Frugal Fridays With Jen - The Art Of Hunting

Posted by Unknown on Thursday, January 13, 2011



If you look to the right of this post, you will see a row of links from our other blogs detailing the projects and recipes we've been working on this month.

Last weekend, I posted about a great deal I got at CVS: I earned over $5 buying 7 packs of Finish dishwasher tabs. Thanks to my mother, I will get another 7 for free. How did we do this? We combined a sale ($3.00) with a high-value coupon ($2.25 off each box- and bought using a coupon-clipping service) and a rewards deal (spend $20 before coupons and get $10 back).

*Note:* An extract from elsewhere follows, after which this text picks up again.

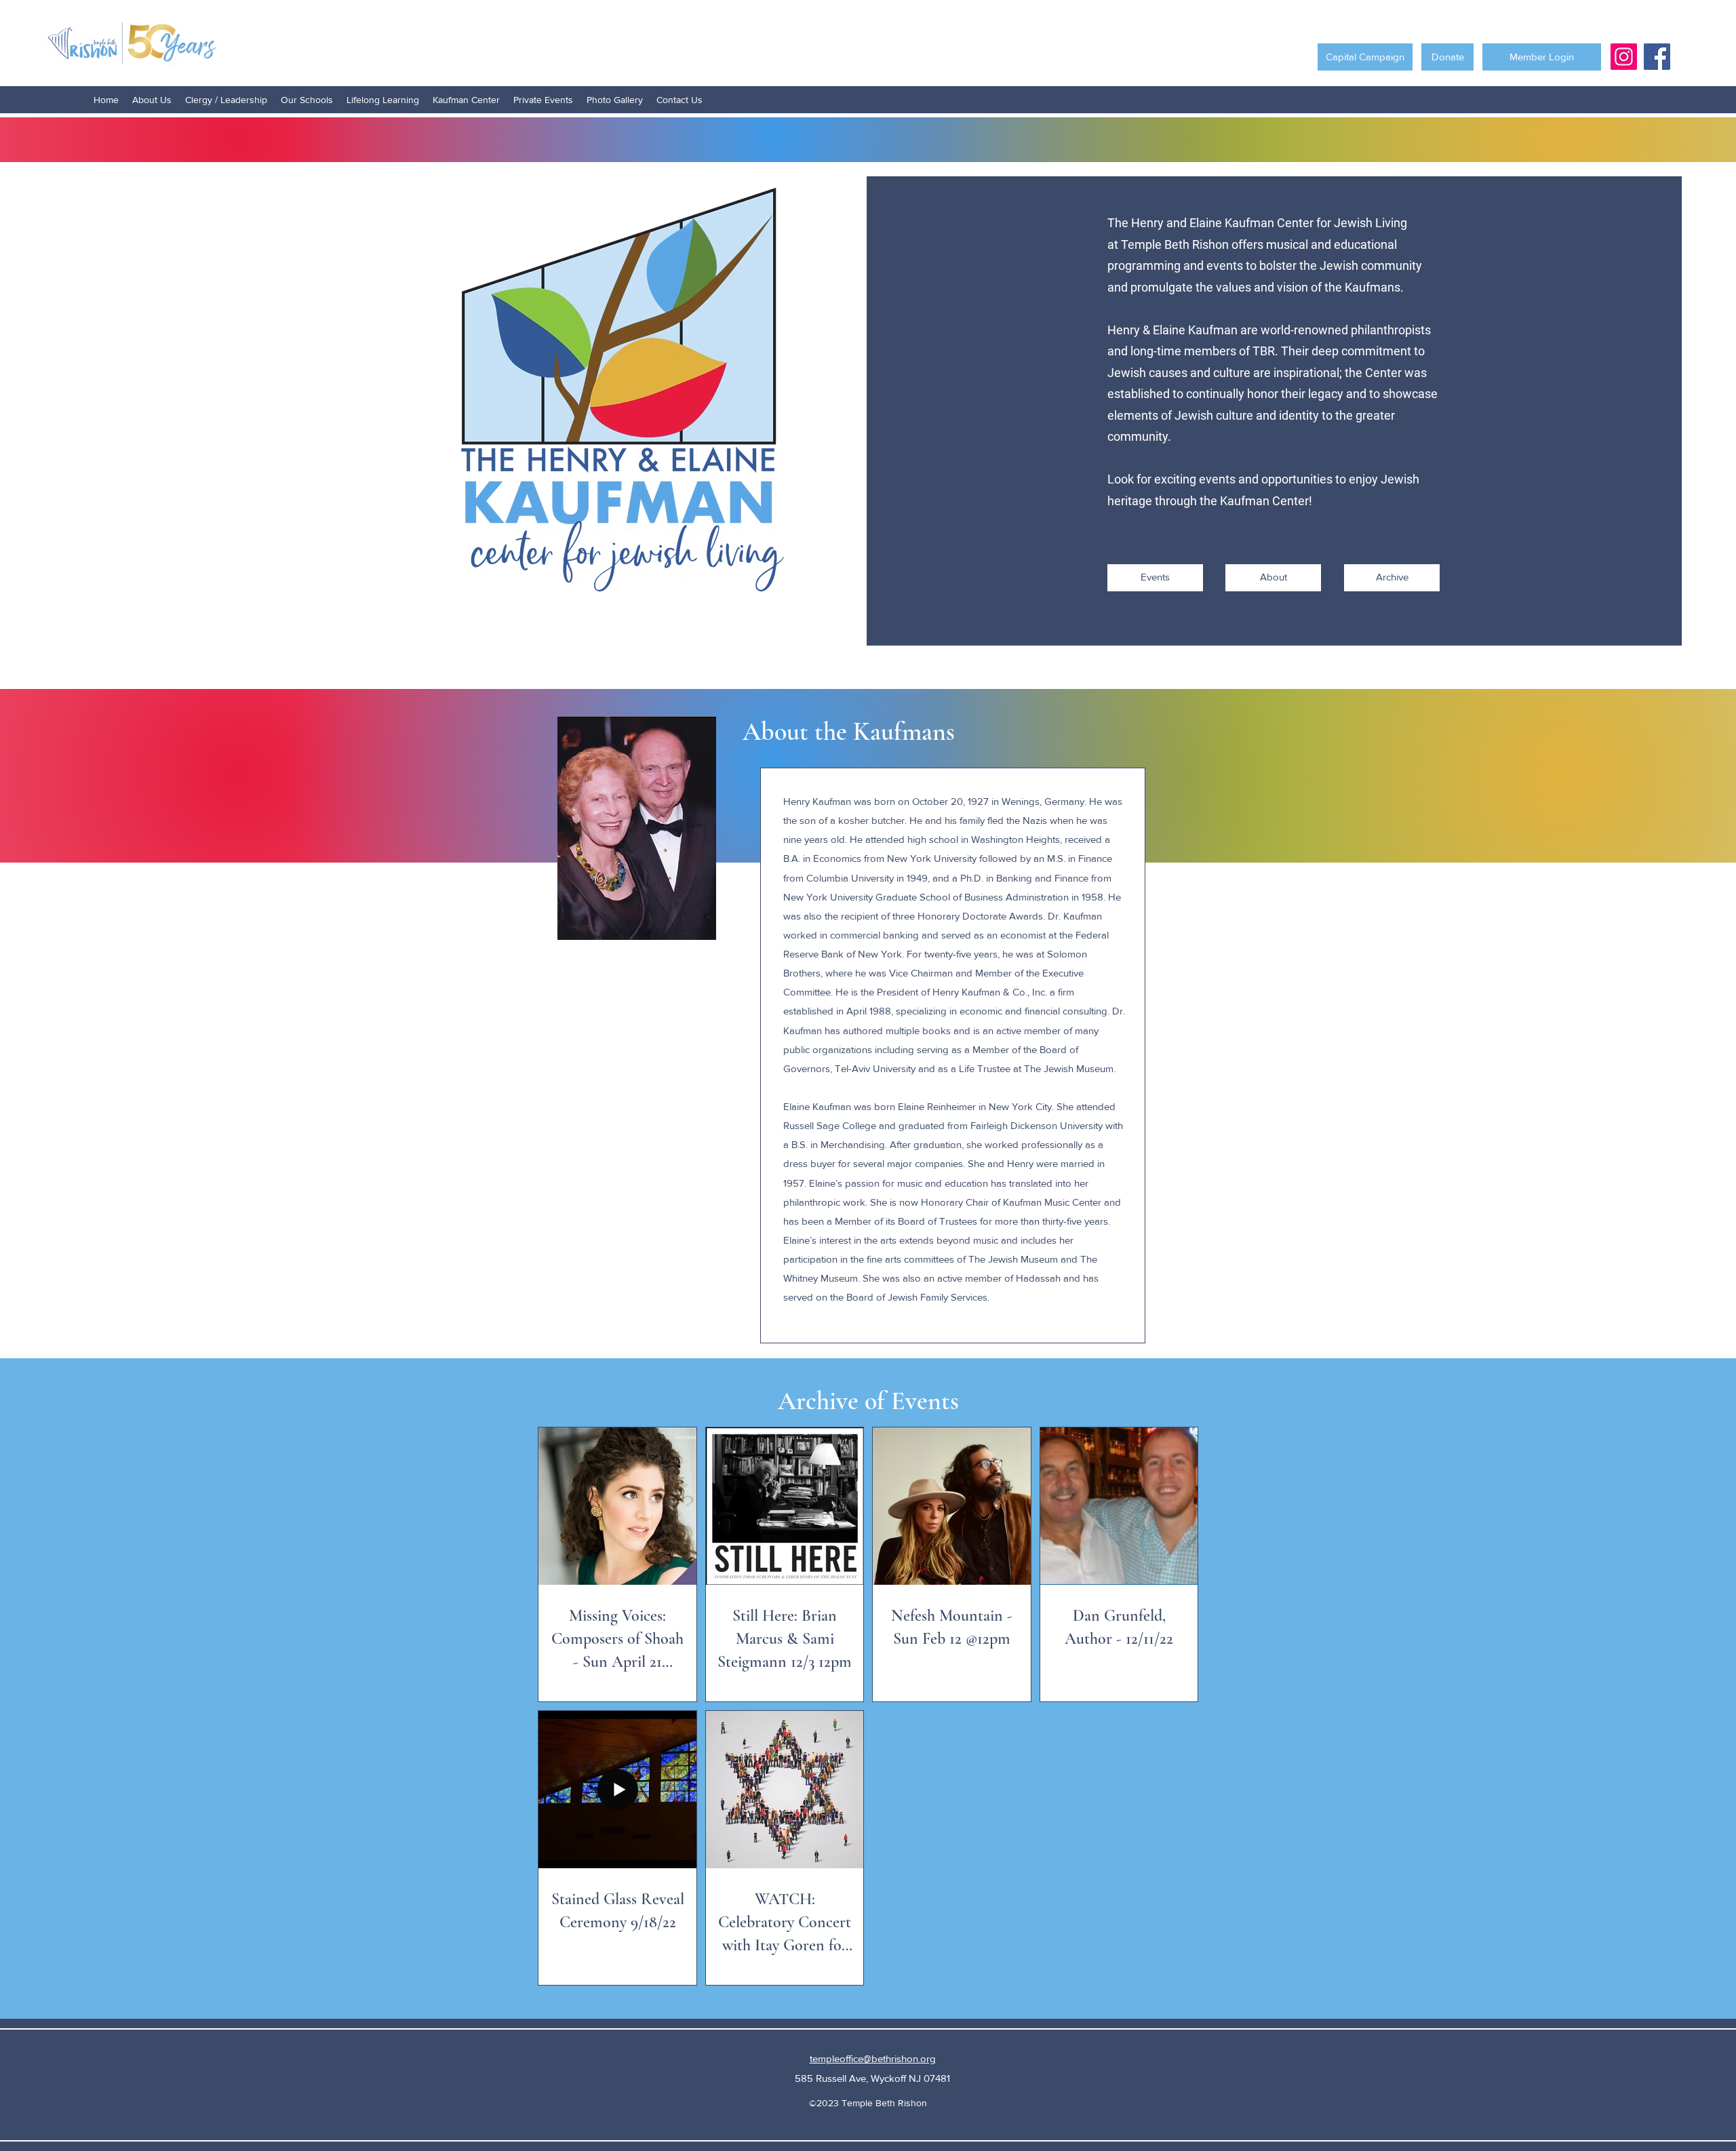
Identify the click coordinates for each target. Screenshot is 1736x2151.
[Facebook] (1657, 56)
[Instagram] (1624, 56)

I am pretty well stocked in general, but I do keep an ongoing list of needs to ensure I keep an eye out for deals as they come along. I love scoring a great find- however, I don't bother running out and getting something that won't be needed for a long time, even if I can get it for free. My Google Reader will often have 300 posts in it from the deal blogs I watch by the end of the day, and most of them go ignored by me. I have 3 years worth of expensive razor blade refills for my husband that took quite a few trips this past spring (and only $9!), and I have no plans to add to that.

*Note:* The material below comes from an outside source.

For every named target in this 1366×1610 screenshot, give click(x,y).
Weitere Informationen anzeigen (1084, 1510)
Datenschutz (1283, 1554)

The most important part of deal hunting is knowing what you have, what you need now, and what you are going to need. I keep my Word document with my list open as I peruse the deal posts and make my menu for the week. You also need to have a basic idea what the sales cycles are for the different things you need (great links about this here and here.) I know that barely a week goes by that I can't find free toothpaste or toothbrushes. I've done this long enough to know that every 6-8 weeks I can get Cheerios for as low as $0.48, and every three months I can stock up on brand name peanut butter for less than $0.40. Before, I used to keep a price book, like the one in the Tightwad Gazette. I highly recommend keeping one for your most-often needed items at first, and then expand from there.

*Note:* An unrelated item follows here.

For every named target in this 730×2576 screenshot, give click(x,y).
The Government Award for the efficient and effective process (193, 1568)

Once I have a good idea what is the lowest price I can find, plus what is the sales cycle, I can make a good guess about how many I need to stockpile at one time. I usually get 6 jars of peanut butter at once.

For this week's deal, I knew it would be a hot-ticket item, and these high-value coupons only come out once a year, so I got there as soon as the doors opened the first day of the sale. They weren't stocked up, so I went to another store. Yes, I am willing to drive to multiple stores within a reasonable distance for a really good deal. Yes, I got a big thrill scoring almost a year's supply for free. Yes, this is how I spent my Saturday morning.

What do you need to hunt for over the next few months?